17 comments on “Part 2: Building a AIY Vision Kit Web Server with UV4L

  1. Hi,

    I’m running into an error when trying to run the server.py script:

    (env) pi@raspberrypi:~/AIY-projects-python $ sudo ../../../../env/bin/python3 server.py

    Traceback (most recent call last):
    File “server.py”, line 15, in
    from aiy.vision.leds import Leds
    ImportError: No module named ‘aiy.vision.leds’

    It’s not able to find this module. Is there a step I’m missing somewhere?

    Thanks
    Rachel

    • Do you know what aiy image you loaded? It looks like you are on an older one. They removed the virtual environment and changed some of the library references, including the LEDs.
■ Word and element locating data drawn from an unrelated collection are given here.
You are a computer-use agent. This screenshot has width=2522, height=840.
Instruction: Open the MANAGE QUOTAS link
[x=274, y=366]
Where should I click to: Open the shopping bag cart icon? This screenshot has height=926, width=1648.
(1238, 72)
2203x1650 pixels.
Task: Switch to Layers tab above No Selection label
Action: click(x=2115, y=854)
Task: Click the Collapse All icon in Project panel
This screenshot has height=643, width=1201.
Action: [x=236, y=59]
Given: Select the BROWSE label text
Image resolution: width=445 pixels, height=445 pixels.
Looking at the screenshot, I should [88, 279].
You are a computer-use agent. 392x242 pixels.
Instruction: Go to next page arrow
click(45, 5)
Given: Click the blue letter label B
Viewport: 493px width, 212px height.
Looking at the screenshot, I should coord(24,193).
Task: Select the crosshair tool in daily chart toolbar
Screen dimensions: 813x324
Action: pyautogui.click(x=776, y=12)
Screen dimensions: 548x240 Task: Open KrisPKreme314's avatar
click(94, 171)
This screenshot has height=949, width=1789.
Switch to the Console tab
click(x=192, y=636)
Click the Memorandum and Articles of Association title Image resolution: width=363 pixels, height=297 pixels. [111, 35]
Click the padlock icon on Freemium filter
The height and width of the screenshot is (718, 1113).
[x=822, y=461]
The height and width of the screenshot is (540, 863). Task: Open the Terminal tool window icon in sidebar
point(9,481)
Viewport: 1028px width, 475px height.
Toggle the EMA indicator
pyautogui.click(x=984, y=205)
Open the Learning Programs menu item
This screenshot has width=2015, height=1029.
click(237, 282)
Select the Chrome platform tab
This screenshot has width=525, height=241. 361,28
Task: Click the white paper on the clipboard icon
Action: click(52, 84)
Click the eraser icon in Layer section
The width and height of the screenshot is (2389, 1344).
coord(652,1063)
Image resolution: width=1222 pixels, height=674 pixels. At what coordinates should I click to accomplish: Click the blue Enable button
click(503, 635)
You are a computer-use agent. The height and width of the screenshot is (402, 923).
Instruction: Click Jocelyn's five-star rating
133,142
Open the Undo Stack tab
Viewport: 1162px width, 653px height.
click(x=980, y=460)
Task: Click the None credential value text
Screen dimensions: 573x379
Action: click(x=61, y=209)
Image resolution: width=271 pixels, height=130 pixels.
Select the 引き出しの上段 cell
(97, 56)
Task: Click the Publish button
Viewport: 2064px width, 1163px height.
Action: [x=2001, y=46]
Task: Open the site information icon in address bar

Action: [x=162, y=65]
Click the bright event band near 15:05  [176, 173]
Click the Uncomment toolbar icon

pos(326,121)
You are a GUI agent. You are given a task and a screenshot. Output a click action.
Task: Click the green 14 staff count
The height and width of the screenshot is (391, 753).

You should download and reflash your SD card with the latest image that has some improvements over the previous ones: https://dl.google.com/dl/aiyprojects/aiyprojects-latest.img.xz

      My code is working with aiyprojects-2018-02-21.img.xz.

      The old source under the virtual environment use to be:
      aiy._drivers._rgbled import PrivacyLED

      That module just illuminates the privacy LED, so worst case you can comment it out if that is the only thing that is giving you trouble and you don’t care about the light.

  2. I’ve been unable to find any documentation the face object and its methods and attributes (such as joy_score). could you point me in the right direction?

    • The AIY team has not published any docs on this that I know of. I learned enough for my projects just by reviewing their code samples in the repo and looking for related comments in their the repo’s issues section. Most of the samples have a good amount of comments in the code.

  3. Hi!
    Great project! This was a smooth ride so far!
    Any idea how I could go about adding a layer of security, like a login and password page before accessing the stream?
    I would like to set it up as a security camera.
    Also, I notice that only 1 device can access the stream with the setup in part 1. Do you have any pointers as to how to overcome that?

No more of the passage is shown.